▸ **STATED GOAL**
Set down the material below verbatim, from the line with "Given: Click the like count beside the heart" up to and including the line with "click(286, 270)".

(Records for locating described items)

= = = = =

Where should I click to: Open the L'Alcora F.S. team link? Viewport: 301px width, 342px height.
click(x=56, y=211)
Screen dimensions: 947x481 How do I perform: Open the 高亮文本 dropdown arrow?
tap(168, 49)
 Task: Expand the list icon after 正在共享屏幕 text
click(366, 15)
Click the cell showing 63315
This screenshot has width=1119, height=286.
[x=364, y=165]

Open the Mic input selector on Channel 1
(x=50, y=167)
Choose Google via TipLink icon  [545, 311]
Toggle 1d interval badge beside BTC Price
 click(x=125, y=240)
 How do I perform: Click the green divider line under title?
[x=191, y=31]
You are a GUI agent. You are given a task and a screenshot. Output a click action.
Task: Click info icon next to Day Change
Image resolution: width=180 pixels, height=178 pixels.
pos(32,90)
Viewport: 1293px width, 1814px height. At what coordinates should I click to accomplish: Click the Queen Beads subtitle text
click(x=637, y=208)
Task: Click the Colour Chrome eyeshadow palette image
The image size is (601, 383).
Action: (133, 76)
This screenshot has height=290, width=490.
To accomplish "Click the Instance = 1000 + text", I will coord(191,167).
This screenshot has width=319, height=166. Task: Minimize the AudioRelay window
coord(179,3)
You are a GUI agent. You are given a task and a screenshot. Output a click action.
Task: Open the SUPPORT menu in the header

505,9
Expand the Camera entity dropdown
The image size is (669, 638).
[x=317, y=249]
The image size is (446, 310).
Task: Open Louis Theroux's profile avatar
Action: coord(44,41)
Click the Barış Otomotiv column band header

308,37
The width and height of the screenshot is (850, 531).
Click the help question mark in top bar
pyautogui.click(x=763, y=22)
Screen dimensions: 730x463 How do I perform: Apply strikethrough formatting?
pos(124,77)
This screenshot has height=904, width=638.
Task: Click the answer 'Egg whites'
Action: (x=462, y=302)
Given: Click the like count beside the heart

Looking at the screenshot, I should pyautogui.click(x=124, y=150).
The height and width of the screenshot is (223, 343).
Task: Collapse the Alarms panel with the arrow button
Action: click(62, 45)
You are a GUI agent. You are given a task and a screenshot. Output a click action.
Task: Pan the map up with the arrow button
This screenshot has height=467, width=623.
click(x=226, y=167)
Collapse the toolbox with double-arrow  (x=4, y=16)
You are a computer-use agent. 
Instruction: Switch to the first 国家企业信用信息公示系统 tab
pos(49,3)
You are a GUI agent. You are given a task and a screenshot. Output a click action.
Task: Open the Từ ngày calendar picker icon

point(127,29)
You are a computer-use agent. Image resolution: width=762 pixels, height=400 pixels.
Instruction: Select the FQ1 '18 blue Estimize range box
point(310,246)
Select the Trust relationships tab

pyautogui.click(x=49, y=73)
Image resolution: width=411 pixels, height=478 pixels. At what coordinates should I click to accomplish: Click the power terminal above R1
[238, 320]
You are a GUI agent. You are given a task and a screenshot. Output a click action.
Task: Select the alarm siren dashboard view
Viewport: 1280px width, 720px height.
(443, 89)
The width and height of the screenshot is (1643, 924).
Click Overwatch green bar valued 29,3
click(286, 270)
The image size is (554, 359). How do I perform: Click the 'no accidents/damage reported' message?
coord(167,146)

= = = = =

▸ **RESULT OF THE TASK**
Given: Click the like count beside the heart

Looking at the screenshot, I should pyautogui.click(x=124, y=150).
The height and width of the screenshot is (223, 343).
Task: Collapse the Alarms panel with the arrow button
Action: click(62, 45)
You are a GUI agent. You are given a task and a screenshot. Output a click action.
Task: Pan the map up with the arrow button
This screenshot has height=467, width=623.
click(x=226, y=167)
Collapse the toolbox with double-arrow  (x=4, y=16)
You are a computer-use agent. 
Instruction: Switch to the first 国家企业信用信息公示系统 tab
pos(49,3)
You are a GUI agent. You are given a task and a screenshot. Output a click action.
Task: Open the Từ ngày calendar picker icon

point(127,29)
You are a computer-use agent. Image resolution: width=762 pixels, height=400 pixels.
Instruction: Select the FQ1 '18 blue Estimize range box
point(310,246)
Select the Trust relationships tab

pyautogui.click(x=49, y=73)
Image resolution: width=411 pixels, height=478 pixels. At what coordinates should I click to accomplish: Click the power terminal above R1
[238, 320]
You are a GUI agent. You are given a task and a screenshot. Output a click action.
Task: Select the alarm siren dashboard view
Viewport: 1280px width, 720px height.
(443, 89)
The width and height of the screenshot is (1643, 924).
Click Overwatch green bar valued 29,3
click(286, 270)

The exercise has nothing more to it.